Well, you're in luck, because Google has a plan to speed up web pages with a new image format that compresses the file sizes of pictures and other graphics and cuts down bandwidth.

They're calling the format WebP, and, according to Google, the compressed images are 25-to-34 percent smaller than the PNGs and JPEGs you're used to seeing flood your webpages. Or as the Project Manager for WebP puts it: (Via John Sullivan)

"Now, you can create high quality animations with rich color and transparencies all while getting much better compression than GIF. With this addition WebP now supports the use cases of all major traditional formats." (Via YouTube / Google Developers)

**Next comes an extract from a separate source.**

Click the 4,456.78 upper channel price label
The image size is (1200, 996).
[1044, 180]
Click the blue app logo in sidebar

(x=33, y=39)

CNN says that's a sizeable chunk considering pictures account for "two-thirds the size of the average website," which is "up over 30 percent from last year," according to HTTP Archives.

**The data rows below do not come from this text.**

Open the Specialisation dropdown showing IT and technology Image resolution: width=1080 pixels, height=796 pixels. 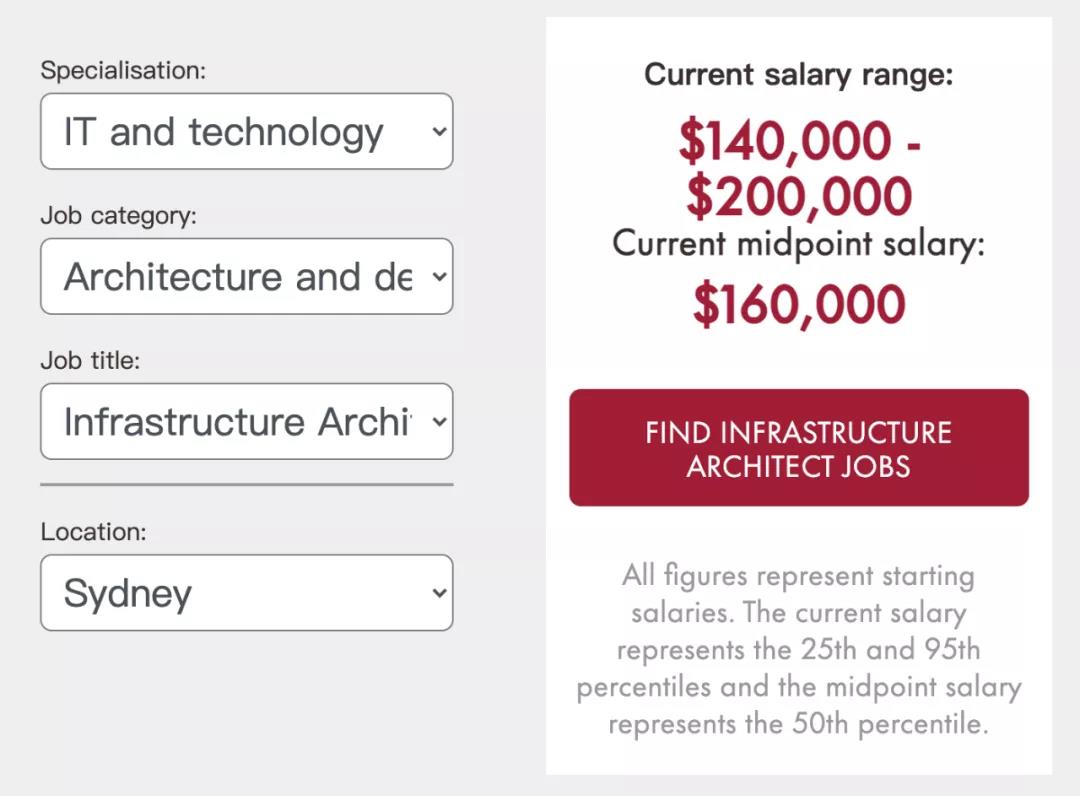(225, 132)
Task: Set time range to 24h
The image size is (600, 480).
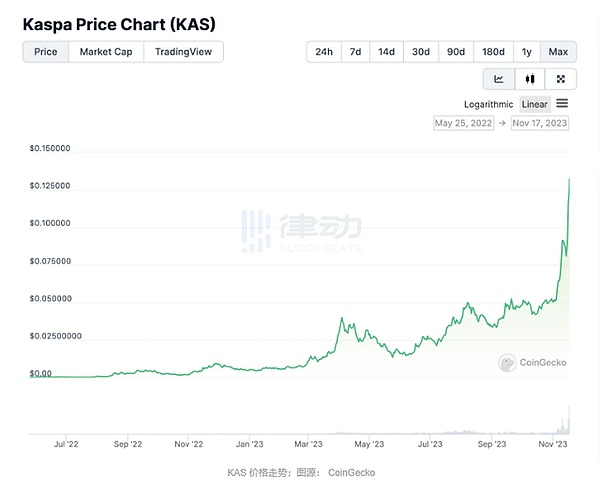Action: pos(324,52)
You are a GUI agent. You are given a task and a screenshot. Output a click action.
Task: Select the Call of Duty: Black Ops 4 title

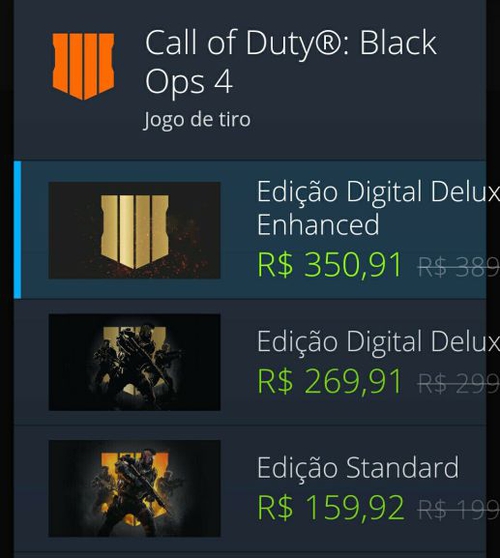[x=291, y=62]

GigaOM says YouTube already gave WebP a whirl on video thumbnails and it cut down load times by 10 percent. Google also "saved several tetrabytes of bandwidth every day since it switched images in the Chrome Web Store" to its new compressed format.

​GigaOM also points out Neflix used WebP when it launced its new user interface last year, though there were apparently a few kinks to be worked out involving Blu-Rays devices.

And Facebook and eBay are apparently giving it a go as well. (Via Twitter / @igrigorik)

It's worth noting neither Firefox nor Internet Explorer support the new format, which means WebP images aren't viewable for half of the world's Internet users.